The Git metaphor is more than aesthetic. Treating conversation structure as a commit graph enforces useful constraints: every utterance must belong to exactly one branch; branches must have a parent; merge events must reference an existing branch. These constraints surface ambiguity in the transcript that looser models would silently absorb.
Multi-topic sentence assignment adds value but adds complexity. Real utterances often straddle topics. Allowing weighted multi-topic assignment produces richer data but complicates downstream branch logic significantly.

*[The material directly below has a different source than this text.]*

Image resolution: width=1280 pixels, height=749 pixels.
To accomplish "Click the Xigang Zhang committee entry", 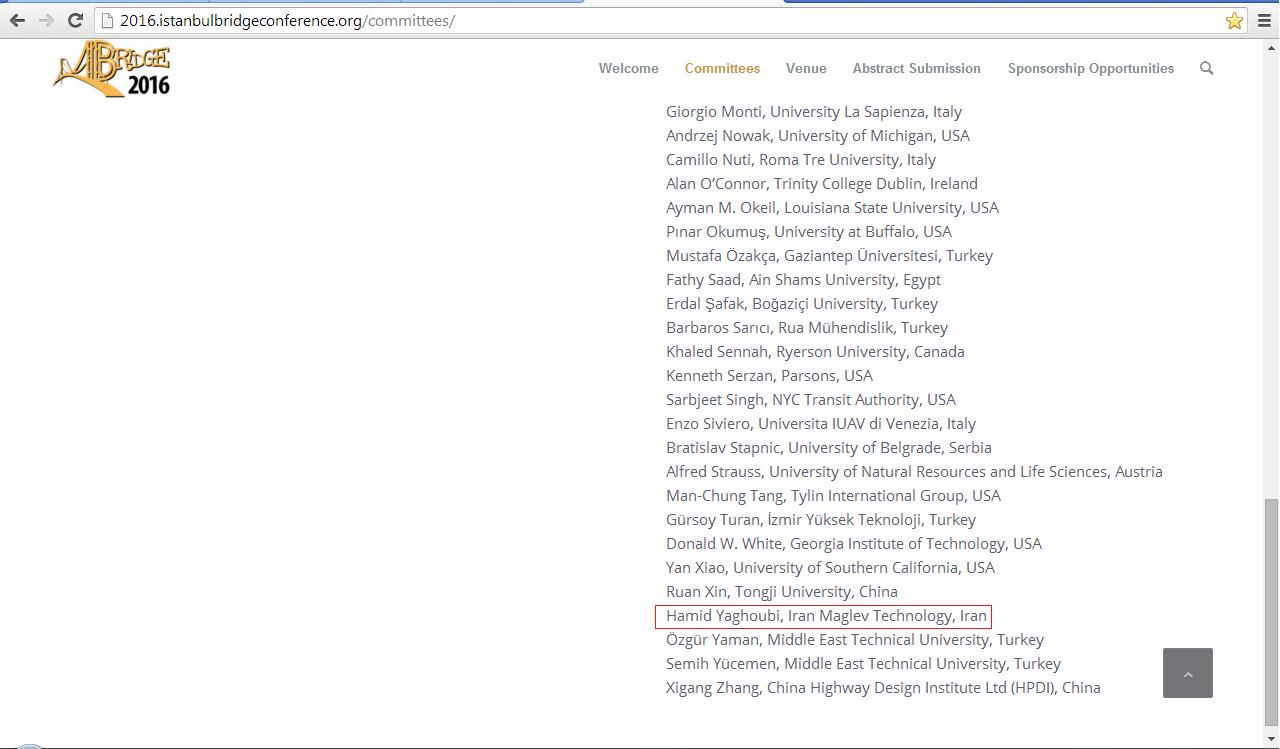I will (x=883, y=688).
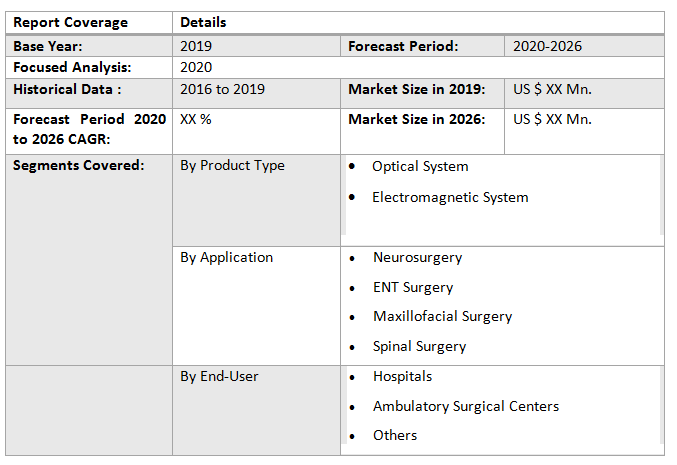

Separating the data model from the visualisation is essential. Early versions coupled JSON generation tightly to Mermaid output. Refactoring to treat the JSON as the source of truth — with multiple independent renderers — unlocked the ability to add new views without touching the analysis layer.
-
Hybrid NLP pipeline — use lightweight unsupervised segmentation (TextTiling or LCseg) as a pre-processing step to detect branch-open events cheaply, reserving LLM calls for closure and resumption detection only. This would reduce cost and latency substantially.
-
Inter-annotator agreement study — manually annotate 3–5 transcripts at different strictness levels with multiple human raters to empirically define the parameter space and validate the model's branch events against human judgement.
-
Formalised clarity scores — translate branch graph metrics into explicit, interpretable scores for each of the three clarity dimensions, with confidence intervals derived from the strictness parameter sweep.
-
Audio pipeline — extend input handling to accept audio files directly, with automatic transcription and speaker diarisation as a pre-processing stage.
-
Temporal dynamics — extend the model to track how clarity metrics evolve within a single conversation, not just as aggregate end-states. A speaker who starts scattered and converges is meaningfully different from one who starts clear and loses the thread.
-
Multi-party conversation support — the current model handles dialogue but treats speakers somewhat symmetrically. A richer model would track inter-speaker branch influence: when Speaker B causes Speaker A to abandon their open thread.